Brief regering : Implementatie wegwerpplastics richtlijn
28 694 Verpakkingsbeleid
30 872
Landelijk afvalbeheerplan
Nr. 141
BRIEF VAN DE STAATSSECRETARIS VAN INFRASTRUCTUUR EN WATERSTAAT
Aan de Voorzitter van de Tweede Kamer der Staten-Generaal
Den Haag, 27 november 2020
Met deze brief informeer ik uw Kamer, zoals toegezegd tijdens het VSO circulaire economie
op 2 juli 2020, over de aanstaande wetgeving over wegwerpplastics en vistuig (Handelingen
II 2019/20, nr. 89, item 38). Mijn ambitie is om de plasticsoep de komende jaren steeds verder terug te dringen.
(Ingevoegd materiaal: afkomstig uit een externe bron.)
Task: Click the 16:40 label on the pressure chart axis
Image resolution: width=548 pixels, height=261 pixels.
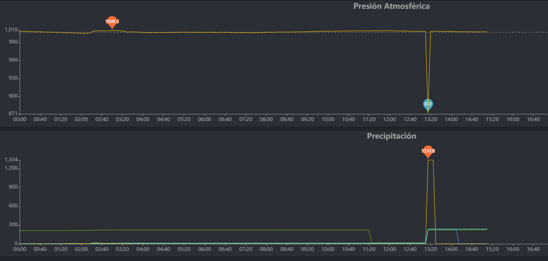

Voorliggende brief is de eerste van twee brieven die de Kamer zal ontvangen i.v.m.
de implementatie van de wegwerplastics richtlijn. In deze eerste brief richt ik mij
uitsluitend op de wettelijke verplichtingen die rechtstreeks volgen uit de implementatie
van de wegwerpplastics richtlijn, dus de zuivere implementatie van de richtlijn. Dit
betreft concrete maatregelen t.a.v. een handelsverbod voor specifieke producten, markeringsvoorschriften,
productvereisten, inzamelingsdoelstellingen, uitgebreide producentenverantwoordelijkheid,
monitoringsverplichtingen en bewustmakingsmaatregelen.
In januari 2021 kom ik met een tweede brief met extra maatregelen die ik wens te nemen,
naast de wegwerpplastics richtlijn, om reductie en hergebruik verder te stimuleren.
Daarbij zal ik ook aandacht besteden aan hoe dit past in de context van de bredere
aanpak van zwerfafval. Deze inzet is ook in lijn met de wensen die op dit punt zijn
geuit in de internetconsultatie1.
Ik maak deze tweedeling ten eerste omdat ik de vaart in de implementatie er nu in
wil en móet houden. De implementatiedatum voor lidstaten van de wegwerpplastics richtlijn
is namelijk 3 juli 2021. Ten tweede vraagt de invulling van de aanvullende maatregelen
om een goede onderbouwing en afweging die ik u in de tweede brief wil geven. Door
een onderscheid te maken tussen enerzijds de zuivere, wettelijke implementatie van
de wegwerpplastics richtlijn (dat wat ten minste móet) en anderzijds aanvullende maatregelen,
kan ik de implementatie van de wegwerpplastics richtlijn in volle vaart vervolgen
en de strakke deadline halen. In de vervolgbrief in januari zal ik uw Kamer informeren
over wat ik wettelijk en beleidsmatig aanvullend kan en wil doen om de milieu-impact
van (wegwerp)plastics verder te reduceren.
Wegwerpplastics richtlijn
Om het aandeel van plastics in het milieu terug te dringen is op 5 juni 2019 de Europese
richtlijn «betreffende de vermindering van de effecten van bepaalde kunststofproducten
op het milieu» (PbEU 2019, L 155, Richtlijn 2019/904, hierna: wegwerpplastics richtlijn)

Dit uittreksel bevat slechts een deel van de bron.